**To do**.
**A.** In the Manglish NLP package text, transcribe the passage starting at "- Multi-task: 28,263" and ending at "(11 entity types)".
**B.** Name every feature category listed in the Manglish NLP package text.

**Text block**.
:::
| Dataset | vexccz/manglish-nlp-dataset - 28,263 labeled Manglish examples |
| Demo | vexccz/manglish-nlp-demo - Gradio interactive demo (7 tabs) |
Documentation¶
Proper documentation is available at https://manglish-nlp.readthedocs.io/en/latest/
Installing from PyPI¶
Only Python >= 3.8.0 is required.
Extras¶
pip install malaysian-manglish-nlp[transformers] # HuggingFace models
pip install malaysian-manglish-nlp[embeddings] # Word2Vec / FastText
pip install malaysian-manglish-nlp[api] # FastAPI REST server
pip install malaysian-manglish-nlp[all] # Everything
Development Release¶
Install from master branch:
Pretrained Models¶
malaysian-manglish-nlp ships with pretrained Malaysian models. See Pretrained Models.
| Model | Type | Details |
|---|---|---|
manglish-word2vec |
Word Embedding | 100-dim, 518 vocab, trained on 50k+ tweets |
manglish-fasttext |
Word Embedding | 100-dim, 518 vocab, trained on 50k+ tweets |
manglish-finetuned v3.2.0 |
Multi-Task Classifier | XLM-Roberta, sentiment 95.0% / emotion 90.3% / intent 97.5% (14,384 examples) |
manglish-finetuned v3.3.0 |
Multi-Task Classifier | XLM-Roberta, sentiment 98.0% / emotion 96.5% / intent 99.3% (28,263 examples) |
Datasets¶
Training data is bundled with the package. See Datasets.
- Multi-task: 28,263 labeled examples (sentiment + emotion + intent) - HuggingFace
- Normalisation: 638+ slang to standard mappings
- NER: 2,250+ annotated sentences (11 entity types)
- Translation: 1,000+ BM-EN word pairs
Features¶
54 modules across 8 categories:
| Category | Modules | Examples |
|---|---|---|
| Text Processing | 9 | normalize, tokenize, sentence_split |
| Analysis | 10 | sentiment, emotion, aspect_sentiment, multi_emotion |
| Extraction | 7 | ner, keyword, entity_linking |
| Advanced | 7 | FinetunedSentimentClassifier, fewshot, llm |
| Generation | 6 | translate, paraphrase, augment |
| Data & Embeddings | 5 | word2vec, fasttext, load_sentiment |
| Tools & Utilities | 7 | pipeline, batch, benchmark, feedback |
| Integrations | 4 | to_spacy, to_huggingface, api_server |
Quick Start¶
import malaysian_manglish_nlp
# Sentiment analysis
result = malaysian_manglish_nlp.sentiment.analyse("Best lah movie ni, memang power!")
:::
**Source data**.
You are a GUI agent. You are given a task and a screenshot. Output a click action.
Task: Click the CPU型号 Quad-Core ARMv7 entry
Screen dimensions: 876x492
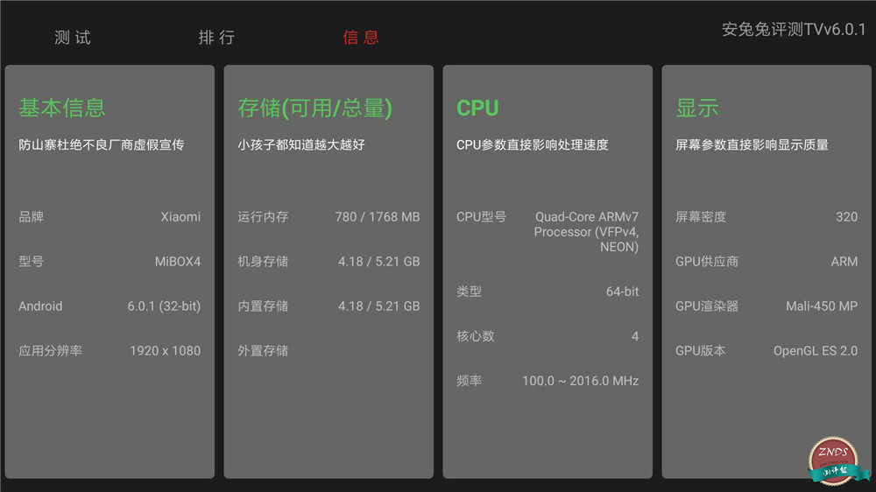pyautogui.click(x=548, y=231)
:::
**Answers for the tasks**.
**A.**
- Multi-task: 28,263 labeled examples (sentiment + emotion + intent) - HuggingFace
- Normalisation: 638+ slang to standard mappings
- NER: 2,250+ annotated sentences (11 entity types)

**B.**
Text Processing
Analysis
Extraction
Advanced
Generation
Data & Embeddings
Tools & Utilities
Integrations